Kevin Lin

Data 602, Homework 3

# Task
Implement 1NN with 5-fold cross validation and use PCA to reduce the dimensionality to 60.

In [None]:
import pandas as pd
import numpy as np
import zipfile
import os
from pathlib import Path
from PIL import Image
from sklearn.model_selection import StratifiedKFold

# Prepare and Preprocess the Data
First import the images and turn them into 1 dimensional vectors and create a list of their corresponding labels from the file names.

In [None]:
# Unzip the data set
file_path = '/content/Face Data for Homework.zip'
with zipfile.ZipFile(file_path, 'r') as zip_ref:
    zip_ref.extractall('/content/')

# Remove the text file contained in the folder
if os.path.exists('/content/ATT/README'):
    os.remove('/content/ATT/README')

# Read each image row by row and turn into a 1D list and then append to a 2D list of all the images for a subject
# Also get the Label for the image from the filename (ie. '10_2.png' is label_count.png) and use the label as the index in the list of lists
vector_images = []
vector_labels = []
for image_file in Path('/content/ATT').glob('*.png'):
    vector_labels.append(int(image_file.stem.split('_')[0]))
    with Image.open(image_file) as image:
      vector_images.append(np.array(image).flatten())

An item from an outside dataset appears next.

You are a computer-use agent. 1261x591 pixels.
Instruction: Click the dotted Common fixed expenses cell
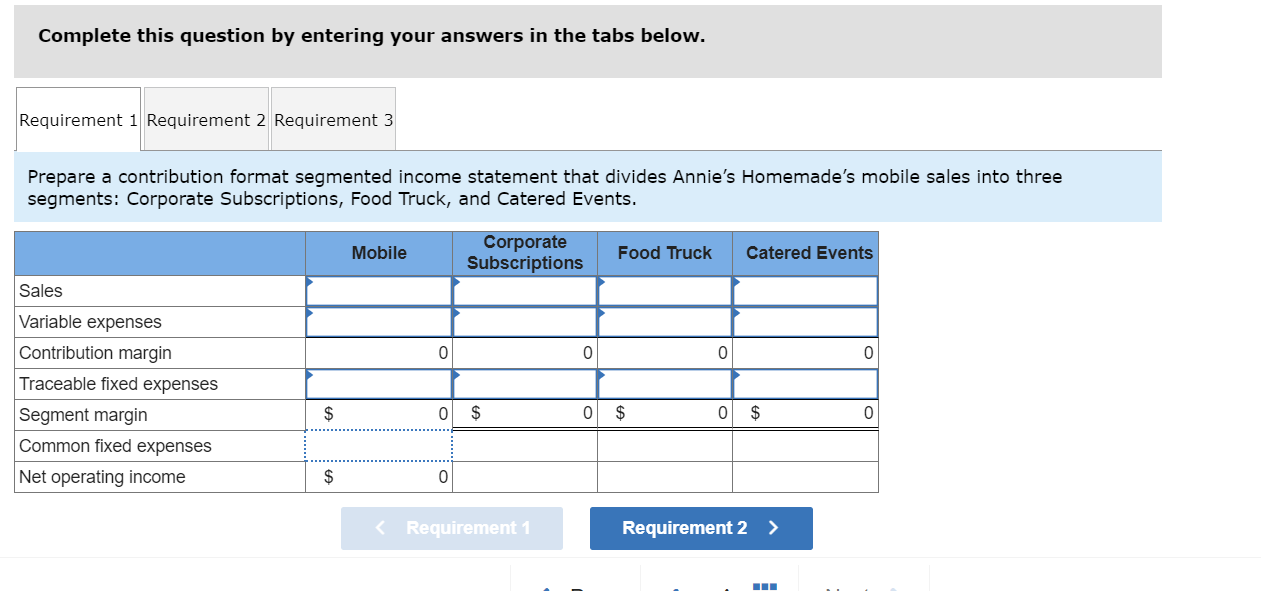click(378, 446)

print("Images:", len(vector_images), "\nImage Vector Length:", len(vector_images[0]), "\nLabels:", len(vector_labels))
print("Label:", vector_labels[0], "| Image:", vector_images[0])

Images: 400 
Image Vector Length: 10304 
Labels: 400
Label: 25 | Image: [123 122 121 ...  84  92  94]

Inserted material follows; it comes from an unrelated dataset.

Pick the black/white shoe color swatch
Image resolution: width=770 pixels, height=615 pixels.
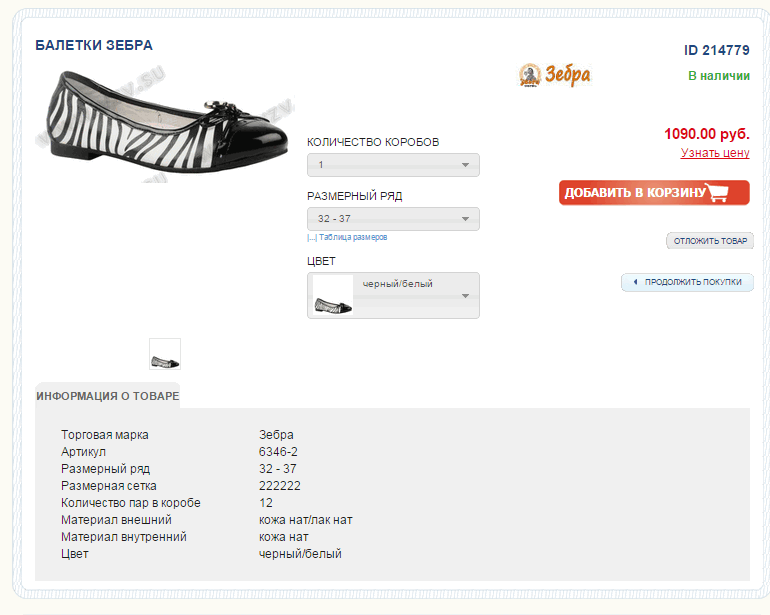coord(332,296)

# Implement 1NN with 5-Fold Cross-Validation (Stratified)
We need to shuffle the images within their corresponding labels so there the same amount of training and testing images for all 40 subjects. This will give 8 photos for training and 2 testing photos per person for a total of 320 training photos and 80 testing photos per fold.

---

Then for each fold implement PCA using `numpy.linalg.eig` on the dataset to be used for kNN where k = 1.

---

Test and display results for each fold. Then aggregate and average the results at the end (we are asked for average prediction accuracy which is TP/(TP+FP)).

In [None]:
# Make our own kNN classifier
def ONEnn_predict(X_train, y_train, X_test):
    # Distance is Euclidean norm between test point and all of training set samples
    distances = np.linalg.norm(X_train - X_test, axis=1)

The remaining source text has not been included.